David: And the fact that Europe's thinking about doing a quantitative easing thing, is that likely to lower the Euro and probably make things better for companies as well?

Haig: I think that's one of the things we're going to see that's different from what we've seen before. For the last 4 or 5 years, every time the European stock market has appreciated, we've seen the Euro appreciate as well. And, I suppose, surprisingly, the Euro has been incredibly robust throughout this period but it's got to be remembered that the whole of Europe, in aggregate, operates a current account surplus, so in aggregate, they're exporting more than they're importing and that's means there's natural support for the currency. But, as you say, we've seeing a break from convention in Europe, we're seeing Mario Draghi, who's made it very clear that he's going to start printing as much money as is allowable and, as a result, we think the Euro will depreciate and that will spur on the European economy. So, we can see the European stock market increase but the currency depreciate and we're positioning portfolios for that accordingly. For the first time in a long time we've now been hedging out our Euro exposure.

David: And what about the UK, because it's kind of converse really to what we're seeing in Europe, where expectations have got so low that makes a good value. You think in the UK things are not quite as good as people have been talking about?

Haig: Absolutely, it's been a long held view. Ultimately the UK is a geared player in Europe so when Europe's doing well, the UK benefits. When Europe's doing badly, the UK doesn't perform so well and that's exactly what we're seeing at the moment. We're starting to see the service data a couple of weeks ago was really bad and, again, the expectations in the UK got way, way ahead of themselves so we're starting to see that unravel now. Where we expect to see that expressed is in the currency, but it's got to be remembered as well that in the UK we're operating a twin deficit – we are spending more than we're bringing in in the form of tax receipts and we're also importing more than we're exporting, so that's not a good position to be in. We already have a very high debt to output ratio as measured by debt to GDP on the back of effectively partially nationalising the banking sector a few years ago.

David: We've talked a lot about the UK. We've talked a lot about Europe. What's happening in the rest of the world? What do you see happening in Asia and emerging markets?

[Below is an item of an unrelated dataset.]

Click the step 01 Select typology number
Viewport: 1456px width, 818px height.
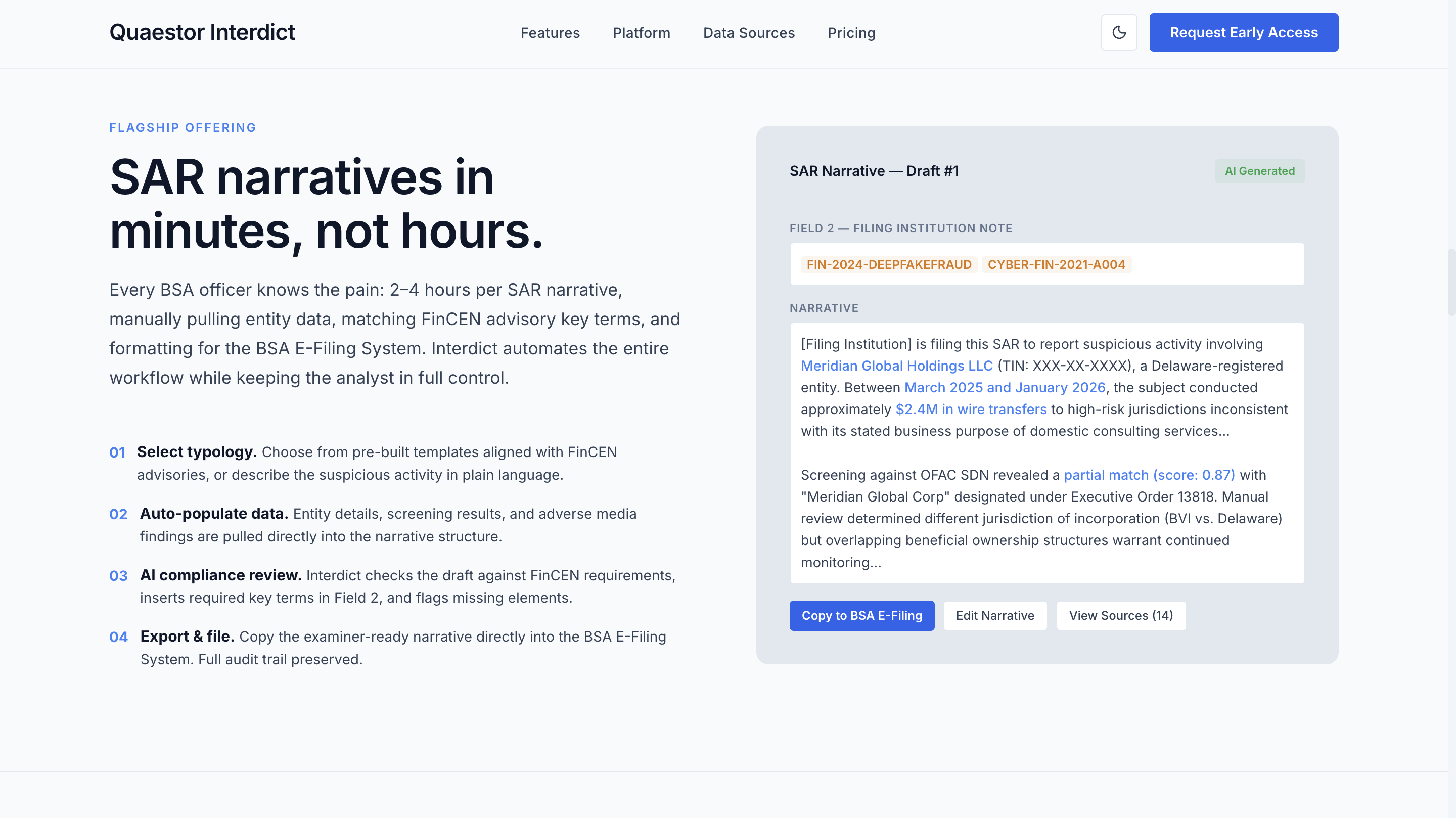(x=117, y=452)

Haig: We think there's a lot of difference between different emerging markets. So, as we've talked about previously, emerging markets are treated as an homogeneous grouping of countries but clearly they're not. You have Latin America in one part, you have Asia in another part, they constitute the majority of emerging markets, but the factors that drive them are in some cases similar, in many cases aren't. Our preference is for Latin America at the moment, given our strong belief that the US recovery is becoming self-sustaining. That works slightly to the detriment of Asia, although when emerging markets sell off, we see almost 100% correlation between Latin America and Asia, so we would expect that to change over time. However, it's too early to gain exposure at the moment. We know from history that when interest rates start to normalise in the western world that precipitates a sell-off in some of these emerging markets, which makes sense because you have a lot of US investors who repatriate their assets because they can get a better return in dollars. That creates natural selling pressure in emerging markets. However, that's the time to buy and the area we think we're going to buy into is Latin America and we've being doing a lot of work on that in the previous few months.

David: And Japan has been quite an interesting investment area for people recently given the changes by the central bank there. What do you think is happening there?

Haig: We're still very positive in Japan and we've hedged the currency we think abenomics is working. Markets aren't giving it enough time to show through yet but we're still maintaining our exposure there, we're hedging the currency and we think that that will shine through in the coming months.